Fast integer compression with Stream VByte on ARM Neon processors

Stream VByte is possibly the fastest byte-oriented integer compression scheme. I presented it briefly last month when our paper came out. Our C library has been ported to Rust and Go. Our code is used by the Tantivy search engine as well as by the Trinity Information Retrieval framework. Mark Papadakis reported excellent results with Stream VByte. The x64 code had this super simple vectorized decoding pass:

uint8_t C = lengthTable[control]; // C is between 4 and 16 
 __m128i Data = _mm_loadu_si128((__m128i *) databytes);
 __m128i Shuf = _mm_loadu_si128(shuffleTable[control]);
 Data = _mm_shuffle_epi8(Data, Shuf); // final decoded data  
 datasource += C;

It looks complicated if you are not familiar with vector intrinsic, but this code generates very few instructions.

In my initial announcement, I alluded to the fact that it would be nice to vectorize the code for ARM processors. Indeed, the processors in your iPhone (and other mobile devices) also have vector instructions (called NEON). Could we get good performance there as well?

It turns out that we can. Kendall Willets worked hard not only to vectorize the encoding steps, something we had left for future work, but he also ported the vector code to ARM, with complete vectorization.

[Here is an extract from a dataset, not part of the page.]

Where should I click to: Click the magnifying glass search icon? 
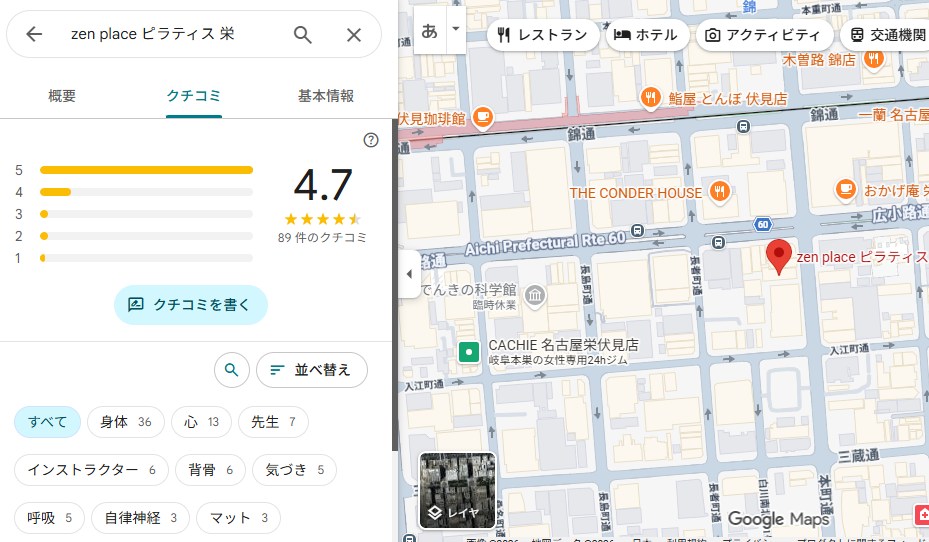(303, 35)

What I find beautiful is that the 64-bit ARM NEON code is equivalent, at an abstract level, to the x64 code:

uint8x16_t dec = vld1q_u8(table + key);
uint8x16_t compressed = vld1q_u8(dataPtr);
uint8x16_t data = vqtbl1q_u8(compressed, dec);
dataPtr += length[key];
vst1q_u8(out, data);

It “looks” different because the naming conventions are not the same as Intel’s, but it ends up generating the same kind of instruction.

I should point out that this is the 64-bit version of ARM Neon (part of Aarch64). We also support 32-bit ARM systems, but the code is slightly less elegant. As a rule, you should expect most servers as well as most phones to be 64-bit systems, either now or in the near future. However, smartwatches and other tiny devices are probably going to remain 32-bit systems for some time.

So I tested the 64-bit code on a Softiron 1000 server. These machines have relatively weak (and cheap) AMD processors with A57 cores. You can copy memory at a rate of about 1.7 billion 32-bit integers per second on these cores.

Kendall produced a quick benchmark where we attempt to decompress random data. That is not a favorable case for any compression algorithm, but it gives us some idea of a typical “worst case” performance. So how fast is it? Without vectorization, we decode 260 million integers per second. That is not bad. But with vector (NEON) instructions, we reach 1.1 billion integers decode per second, or about 4 times better.

It still early days for ARM processors on servers, but it is getting easier to find them. On this note, I would like to thank Edward Vielmetti from Packet for helping us test with other server-class ARM processors to validate our work.